The Whangarei-based diversional therapist trainee says the greatest skill anyone in her line of work needs is a sense of humour. That, and the ability to cater for the unexpected.
She works for Alzheimers Northland in its Whangarei day centre, which caters for around 20 to 25 people with various forms of dementia.
Plewinski says the most important part of her job is to ensure her clients have a safe space to come and have fun. This is not only therapeutic for the clients, but it gives their family and carers some time to have a break and recharge their batteries, because as she says, caring for someone with dementia is a full-time job.

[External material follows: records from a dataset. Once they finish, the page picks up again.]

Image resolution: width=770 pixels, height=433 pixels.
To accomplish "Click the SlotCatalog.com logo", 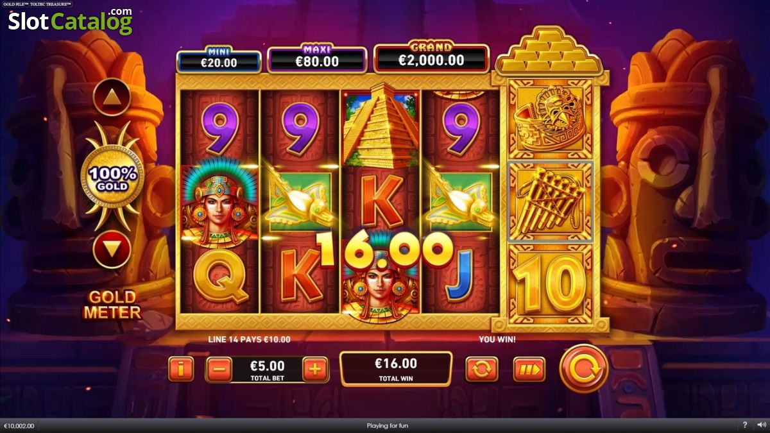I will pyautogui.click(x=70, y=21).
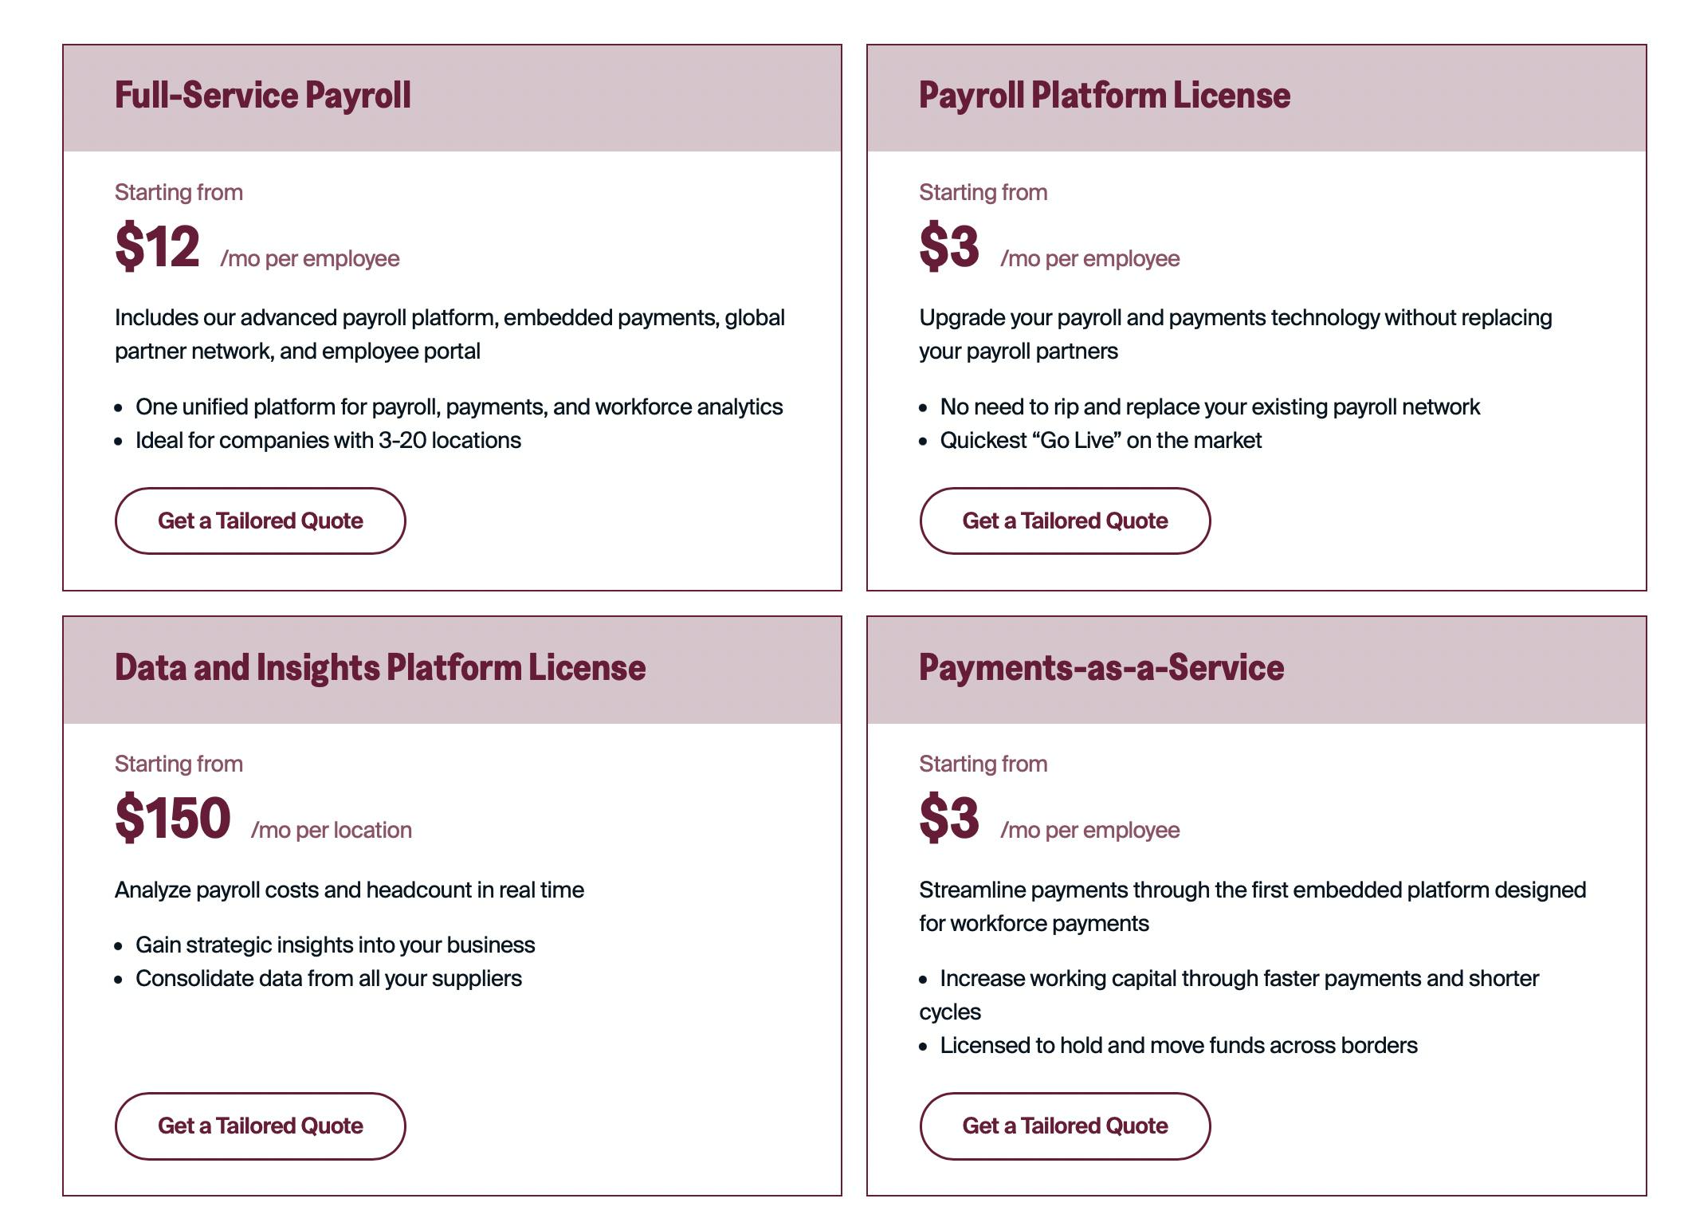Request a tailored quote for Payroll Platform License

click(x=1065, y=521)
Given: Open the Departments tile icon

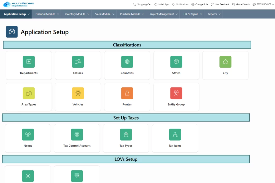Looking at the screenshot, I should pos(29,62).
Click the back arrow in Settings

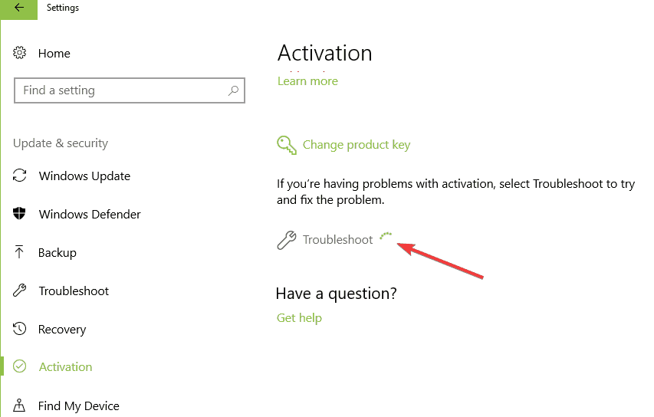point(18,8)
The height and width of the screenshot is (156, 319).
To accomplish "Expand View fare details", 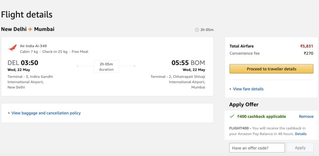I will 248,89.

“People with dementia often have sleep disturbance, so they can be up all night, and they do need a lot of supervision,” Plewinski says.
“So, the day centre gives carers some respite so they can have a sleep or do something nice for themselves like get their hair done or just do the grocery shopping.”
“Dementia is sadly a debilitating condition and families often remark how much it changes their loved one, that they are no longer the person they once were. But through play and laughter, it’s as though we peel back the layers and help them to be the person they used to be,” she says.
Plewinski says working with older people has always been her passion, but now through hands-on-experience with her employer and the support of her manager Kevin Salmon and the Industry Training Organisation (ITO), Careerforce, she is on her way to gaining the New Zealand Apprenticeship in Diversion Therapy, a Level 4 NZQA-approved qualification.
“Although my background is in aged care and dementia care, through studying the diversion therapy I am gaining a much deeper understanding of how the games and activities help our clients.”